- Erin Weir has unveiled an ambitious child care plan intended to make publicly-delivered daycare and early learning available to all parents. But perhaps the most noteworthy aspect of Weir's plan is that it may actually undersell the value of making child care available: while Weir costs out the proposal at a price of $180 million per year plus initial capital investments, there's reason to suspect that the return on allowing parents to participate more fully in the labour force might actually outweigh the initial price tag.
- Meanwhile, Trent Wotherspoon's latest policy offering deals with poverty and a number of associated issues. But alongside his focus on the Canadian Index of Wellbeing, I'm particularly intrigued to see this in the midst of a grab bag of proposals:
Ensure that all provincial income security programs provide a socially acceptable level of funding and index future increases to the cost of living.Of course, there's reason to wonder whether current income security programs actually cover all of Saskatchewan's citizens who ultimately need assistance.

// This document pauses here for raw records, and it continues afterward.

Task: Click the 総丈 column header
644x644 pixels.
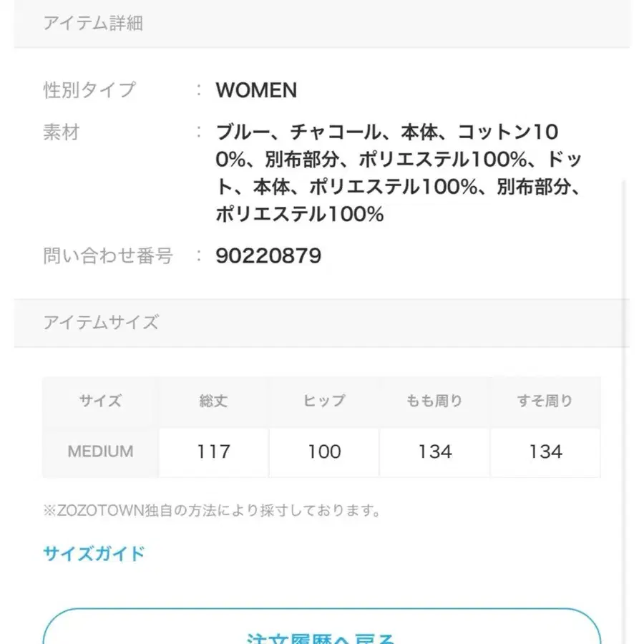Action: (212, 401)

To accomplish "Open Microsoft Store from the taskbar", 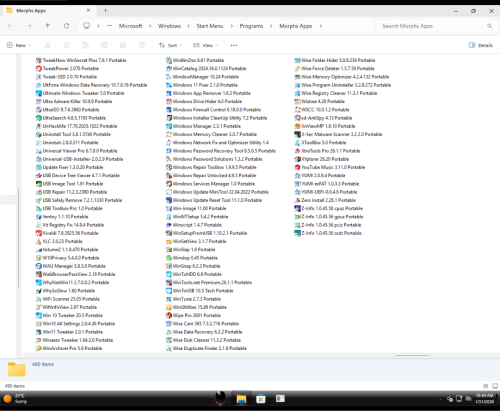I will (x=261, y=399).
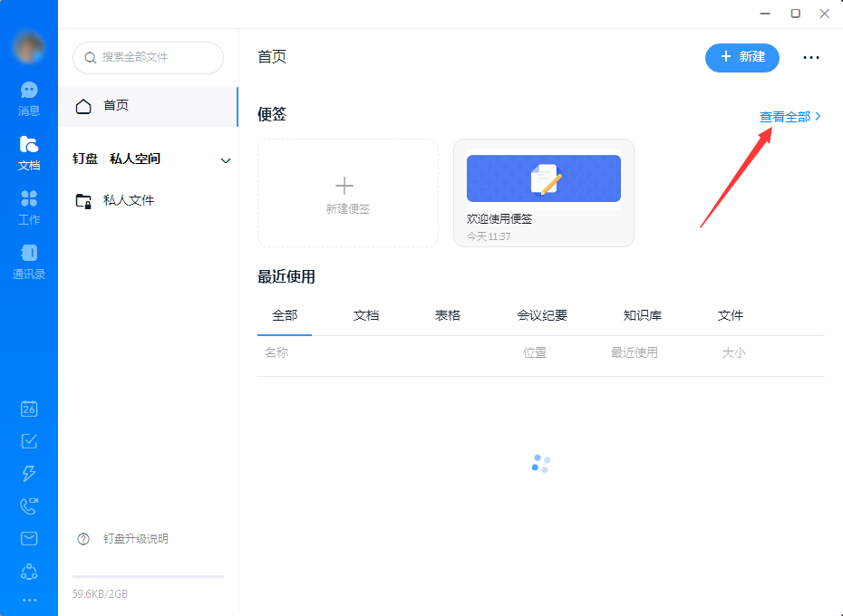Open the to-do tasks icon
The width and height of the screenshot is (843, 616).
(28, 441)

But the argument behind the proposal would seem to lend itself to closer consideration of that question as well - and I'll be interested to see how Wotherspoon and the rest of the leadership candidates define a "socially acceptable level of funding" for citizens in need.
- Finally, Jason wonders whether NDP members might be inclined to support Ryan Meili as a matter of buyer's remorse. But I'd hope that the takeaway from 2009 has less to do with wanting a one-time do-over than with a desire to rather than the value of giving all candidates a fair hearing (rather than falling in line with establishment choices).